■ Records to process:
-- Opening Marker --

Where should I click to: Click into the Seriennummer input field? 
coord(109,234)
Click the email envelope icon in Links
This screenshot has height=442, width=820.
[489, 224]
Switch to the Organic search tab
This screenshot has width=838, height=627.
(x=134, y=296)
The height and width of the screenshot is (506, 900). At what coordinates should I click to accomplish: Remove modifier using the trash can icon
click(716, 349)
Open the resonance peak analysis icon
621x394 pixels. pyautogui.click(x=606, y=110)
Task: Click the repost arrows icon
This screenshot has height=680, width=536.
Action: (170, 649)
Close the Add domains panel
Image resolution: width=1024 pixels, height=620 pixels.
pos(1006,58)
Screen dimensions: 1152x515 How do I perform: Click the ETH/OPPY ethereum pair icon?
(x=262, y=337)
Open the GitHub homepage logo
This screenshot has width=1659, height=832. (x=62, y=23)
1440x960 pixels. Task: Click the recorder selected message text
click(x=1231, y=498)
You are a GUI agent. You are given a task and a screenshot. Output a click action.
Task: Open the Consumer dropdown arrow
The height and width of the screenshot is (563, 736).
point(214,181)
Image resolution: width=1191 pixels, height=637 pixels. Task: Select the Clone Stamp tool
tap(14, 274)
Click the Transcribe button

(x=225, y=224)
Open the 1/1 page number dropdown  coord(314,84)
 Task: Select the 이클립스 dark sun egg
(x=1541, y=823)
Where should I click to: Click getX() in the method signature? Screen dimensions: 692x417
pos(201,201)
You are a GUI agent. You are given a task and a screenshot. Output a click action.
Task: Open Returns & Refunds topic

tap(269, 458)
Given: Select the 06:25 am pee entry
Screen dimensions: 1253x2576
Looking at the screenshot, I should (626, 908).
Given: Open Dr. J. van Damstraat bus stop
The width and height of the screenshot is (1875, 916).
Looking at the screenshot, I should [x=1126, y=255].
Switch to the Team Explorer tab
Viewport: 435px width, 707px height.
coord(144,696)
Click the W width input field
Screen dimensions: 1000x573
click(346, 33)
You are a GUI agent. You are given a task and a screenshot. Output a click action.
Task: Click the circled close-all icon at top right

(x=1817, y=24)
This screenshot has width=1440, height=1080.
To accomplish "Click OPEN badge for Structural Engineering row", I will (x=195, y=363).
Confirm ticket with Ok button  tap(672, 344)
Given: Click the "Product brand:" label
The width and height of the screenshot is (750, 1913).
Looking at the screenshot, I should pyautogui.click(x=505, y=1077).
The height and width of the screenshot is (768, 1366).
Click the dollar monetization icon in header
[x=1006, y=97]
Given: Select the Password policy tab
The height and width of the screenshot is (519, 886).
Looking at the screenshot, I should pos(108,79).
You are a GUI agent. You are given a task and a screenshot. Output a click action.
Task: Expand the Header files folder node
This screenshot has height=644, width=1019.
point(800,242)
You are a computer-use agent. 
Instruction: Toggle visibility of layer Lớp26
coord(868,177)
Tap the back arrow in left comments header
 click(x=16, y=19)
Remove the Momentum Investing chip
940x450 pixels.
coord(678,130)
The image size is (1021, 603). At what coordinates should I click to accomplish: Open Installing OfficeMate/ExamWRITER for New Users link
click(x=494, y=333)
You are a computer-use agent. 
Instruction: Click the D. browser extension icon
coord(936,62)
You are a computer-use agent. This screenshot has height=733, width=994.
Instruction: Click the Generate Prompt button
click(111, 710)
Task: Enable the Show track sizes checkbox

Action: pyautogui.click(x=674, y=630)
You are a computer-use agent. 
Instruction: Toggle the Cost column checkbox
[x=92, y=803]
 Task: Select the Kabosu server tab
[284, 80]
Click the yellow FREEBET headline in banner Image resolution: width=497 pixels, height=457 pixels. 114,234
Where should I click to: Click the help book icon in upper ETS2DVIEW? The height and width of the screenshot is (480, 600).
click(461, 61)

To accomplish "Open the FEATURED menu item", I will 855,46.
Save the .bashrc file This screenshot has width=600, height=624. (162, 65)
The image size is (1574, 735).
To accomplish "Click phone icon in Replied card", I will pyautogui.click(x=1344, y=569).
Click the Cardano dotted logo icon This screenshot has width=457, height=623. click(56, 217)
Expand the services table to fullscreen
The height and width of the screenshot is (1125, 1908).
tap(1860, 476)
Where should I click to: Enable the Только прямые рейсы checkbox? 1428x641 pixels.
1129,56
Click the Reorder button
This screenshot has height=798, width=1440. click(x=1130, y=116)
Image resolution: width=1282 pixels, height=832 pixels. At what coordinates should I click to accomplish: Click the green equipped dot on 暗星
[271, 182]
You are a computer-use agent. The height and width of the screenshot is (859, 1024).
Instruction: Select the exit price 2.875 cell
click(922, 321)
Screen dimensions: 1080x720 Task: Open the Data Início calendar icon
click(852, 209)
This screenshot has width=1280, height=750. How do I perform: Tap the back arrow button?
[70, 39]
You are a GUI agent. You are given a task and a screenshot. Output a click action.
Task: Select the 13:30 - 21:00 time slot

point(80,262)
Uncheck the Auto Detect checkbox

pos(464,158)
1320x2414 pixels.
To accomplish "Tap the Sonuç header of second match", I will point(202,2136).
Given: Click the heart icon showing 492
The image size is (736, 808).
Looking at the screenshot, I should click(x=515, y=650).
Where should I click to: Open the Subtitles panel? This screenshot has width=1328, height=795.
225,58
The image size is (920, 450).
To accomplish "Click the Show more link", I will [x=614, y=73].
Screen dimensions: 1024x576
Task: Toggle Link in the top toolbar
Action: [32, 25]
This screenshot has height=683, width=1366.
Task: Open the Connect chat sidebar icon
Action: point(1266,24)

-- Closing Marker --

■ What you should do:
Copy out the material above in full so that every line matches the original.

■ Final answer:
Where should I click to: Click into the Seriennummer input field? 
coord(109,234)
Click the email envelope icon in Links
This screenshot has height=442, width=820.
[489, 224]
Switch to the Organic search tab
This screenshot has width=838, height=627.
(x=134, y=296)
The height and width of the screenshot is (506, 900). At what coordinates should I click to accomplish: Remove modifier using the trash can icon
click(716, 349)
Open the resonance peak analysis icon
621x394 pixels. pyautogui.click(x=606, y=110)
Task: Click the repost arrows icon
This screenshot has height=680, width=536.
Action: (170, 649)
Close the Add domains panel
Image resolution: width=1024 pixels, height=620 pixels.
pos(1006,58)
Screen dimensions: 1152x515 How do I perform: Click the ETH/OPPY ethereum pair icon?
(x=262, y=337)
Open the GitHub homepage logo
This screenshot has width=1659, height=832. (x=62, y=23)
1440x960 pixels. Task: Click the recorder selected message text
click(x=1231, y=498)
You are a GUI agent. You are given a task and a screenshot. Output a click action.
Task: Open the Consumer dropdown arrow
The height and width of the screenshot is (563, 736).
point(214,181)
Image resolution: width=1191 pixels, height=637 pixels. Task: Select the Clone Stamp tool
tap(14, 274)
Click the Transcribe button

(x=225, y=224)
Open the 1/1 page number dropdown  coord(314,84)
 Task: Select the 이클립스 dark sun egg
(x=1541, y=823)
Where should I click to: Click getX() in the method signature? Screen dimensions: 692x417
pos(201,201)
You are a GUI agent. You are given a task and a screenshot. Output a click action.
Task: Open Returns & Refunds topic

tap(269, 458)
Given: Select the 06:25 am pee entry
Screen dimensions: 1253x2576
Looking at the screenshot, I should (626, 908).
Given: Open Dr. J. van Damstraat bus stop
The width and height of the screenshot is (1875, 916).
Looking at the screenshot, I should [x=1126, y=255].
Switch to the Team Explorer tab
Viewport: 435px width, 707px height.
coord(144,696)
Click the W width input field
Screen dimensions: 1000x573
click(346, 33)
You are a GUI agent. You are given a task and a screenshot. Output a click action.
Task: Click the circled close-all icon at top right

(x=1817, y=24)
This screenshot has width=1440, height=1080.
To accomplish "Click OPEN badge for Structural Engineering row", I will (x=195, y=363).
Confirm ticket with Ok button  tap(672, 344)
Given: Click the "Product brand:" label
The width and height of the screenshot is (750, 1913).
Looking at the screenshot, I should pyautogui.click(x=505, y=1077).
The height and width of the screenshot is (768, 1366).
Click the dollar monetization icon in header
[x=1006, y=97]
Given: Select the Password policy tab
The height and width of the screenshot is (519, 886).
Looking at the screenshot, I should pos(108,79).
You are a GUI agent. You are given a task and a screenshot. Output a click action.
Task: Expand the Header files folder node
This screenshot has height=644, width=1019.
point(800,242)
You are a computer-use agent. 
Instruction: Toggle visibility of layer Lớp26
coord(868,177)
Tap the back arrow in left comments header
 click(x=16, y=19)
Remove the Momentum Investing chip
940x450 pixels.
coord(678,130)
The image size is (1021, 603). At what coordinates should I click to accomplish: Open Installing OfficeMate/ExamWRITER for New Users link
click(x=494, y=333)
You are a computer-use agent. 
Instruction: Click the D. browser extension icon
coord(936,62)
You are a computer-use agent. This screenshot has height=733, width=994.
Instruction: Click the Generate Prompt button
click(111, 710)
Task: Enable the Show track sizes checkbox

Action: pyautogui.click(x=674, y=630)
You are a computer-use agent. 
Instruction: Toggle the Cost column checkbox
[x=92, y=803]
 Task: Select the Kabosu server tab
[284, 80]
Click the yellow FREEBET headline in banner Image resolution: width=497 pixels, height=457 pixels. 114,234
Where should I click to: Click the help book icon in upper ETS2DVIEW? The height and width of the screenshot is (480, 600).
click(461, 61)

To accomplish "Open the FEATURED menu item", I will 855,46.
Save the .bashrc file This screenshot has width=600, height=624. (162, 65)
The image size is (1574, 735).
To accomplish "Click phone icon in Replied card", I will pyautogui.click(x=1344, y=569).
Click the Cardano dotted logo icon This screenshot has width=457, height=623. click(56, 217)
Expand the services table to fullscreen
The height and width of the screenshot is (1125, 1908).
tap(1860, 476)
Where should I click to: Enable the Только прямые рейсы checkbox? 1428x641 pixels.
1129,56
Click the Reorder button
This screenshot has height=798, width=1440. click(x=1130, y=116)
Image resolution: width=1282 pixels, height=832 pixels. At what coordinates should I click to accomplish: Click the green equipped dot on 暗星
[271, 182]
You are a computer-use agent. The height and width of the screenshot is (859, 1024).
Instruction: Select the exit price 2.875 cell
click(922, 321)
Screen dimensions: 1080x720 Task: Open the Data Início calendar icon
click(852, 209)
This screenshot has width=1280, height=750. How do I perform: Tap the back arrow button?
[70, 39]
You are a GUI agent. You are given a task and a screenshot. Output a click action.
Task: Select the 13:30 - 21:00 time slot

point(80,262)
Uncheck the Auto Detect checkbox

pos(464,158)
1320x2414 pixels.
To accomplish "Tap the Sonuç header of second match", I will point(202,2136).
Given: Click the heart icon showing 492
The image size is (736, 808).
Looking at the screenshot, I should click(x=515, y=650).
Where should I click to: Open the Subtitles panel? This screenshot has width=1328, height=795.
225,58
The image size is (920, 450).
To accomplish "Click the Show more link", I will [x=614, y=73].
Screen dimensions: 1024x576
Task: Toggle Link in the top toolbar
Action: [32, 25]
This screenshot has height=683, width=1366.
Task: Open the Connect chat sidebar icon
Action: point(1266,24)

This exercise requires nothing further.